Reinforcement Learning for Solving Variable Order MDPs

Dates: Nov. 2022 - Feb. 2023

Context

I chose to do this project as the final research project of the “Reinforcement Learning” course that I took during the first semester of my third year (2022-2023).

This project was among a list of interesting research ideas made by my teacher and his team, and as the teacher explicitly asked us not to share the project ideas outside the class, I will focus on the goal of the research project.

This is a research project where I am free to choose the direction I want to take.

Objective

K-order Markov Decision Processes (MDPs) are a generalization of MDPs where transitions and rewards do not only depend on the current states but also on the past $k$ states and actions. Let $h_t^k = (s_{t+1}| s_{t-k},a_{t-k}, s_{t-k+1}, a_{t-k+1},…,s_t, a_t)$ be the history at $k$ steps.

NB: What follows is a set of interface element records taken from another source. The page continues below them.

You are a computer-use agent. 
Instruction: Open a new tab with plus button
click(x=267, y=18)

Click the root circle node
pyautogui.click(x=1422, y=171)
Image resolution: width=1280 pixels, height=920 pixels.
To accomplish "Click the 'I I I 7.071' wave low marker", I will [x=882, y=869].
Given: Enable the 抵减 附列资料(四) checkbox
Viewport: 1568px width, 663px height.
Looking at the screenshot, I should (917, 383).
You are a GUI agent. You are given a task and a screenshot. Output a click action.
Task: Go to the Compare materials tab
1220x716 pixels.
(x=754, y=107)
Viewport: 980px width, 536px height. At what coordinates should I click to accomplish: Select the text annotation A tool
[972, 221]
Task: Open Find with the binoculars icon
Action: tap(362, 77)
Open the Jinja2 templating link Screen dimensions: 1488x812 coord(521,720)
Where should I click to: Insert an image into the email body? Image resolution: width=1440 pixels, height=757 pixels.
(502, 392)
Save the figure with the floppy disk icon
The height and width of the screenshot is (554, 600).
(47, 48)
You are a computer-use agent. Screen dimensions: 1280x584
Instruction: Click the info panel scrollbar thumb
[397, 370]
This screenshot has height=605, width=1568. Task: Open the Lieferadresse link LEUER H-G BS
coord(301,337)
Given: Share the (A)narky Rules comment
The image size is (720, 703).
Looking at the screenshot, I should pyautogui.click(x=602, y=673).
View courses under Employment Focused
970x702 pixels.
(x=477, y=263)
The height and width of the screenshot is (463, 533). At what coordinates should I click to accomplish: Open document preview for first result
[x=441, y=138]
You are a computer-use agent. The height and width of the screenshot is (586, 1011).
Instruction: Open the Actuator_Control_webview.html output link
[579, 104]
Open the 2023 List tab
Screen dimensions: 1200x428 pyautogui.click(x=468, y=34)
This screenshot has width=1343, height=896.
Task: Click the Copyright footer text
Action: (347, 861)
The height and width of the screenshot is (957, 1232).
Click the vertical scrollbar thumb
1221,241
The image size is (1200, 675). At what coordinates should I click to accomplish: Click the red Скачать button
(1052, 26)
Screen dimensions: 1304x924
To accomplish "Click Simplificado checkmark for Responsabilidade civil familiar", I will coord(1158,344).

Then $p$ and $r$ are defined as: \(P(s_{t+1}|h_t^k) \\ R(h_t^k)\)

The idea in reinforcement learning (RL) is to find the components in the k-order history that are relevant to learn the policy.

Approach

Steps of the project: 1) Formalize the problem and model 2) Define an algorithm for learning the optimal policy and training the whole model 3) Test it on some domain (even a simple tabular environment)

The project is ongoing, so I will update this page as I make progress.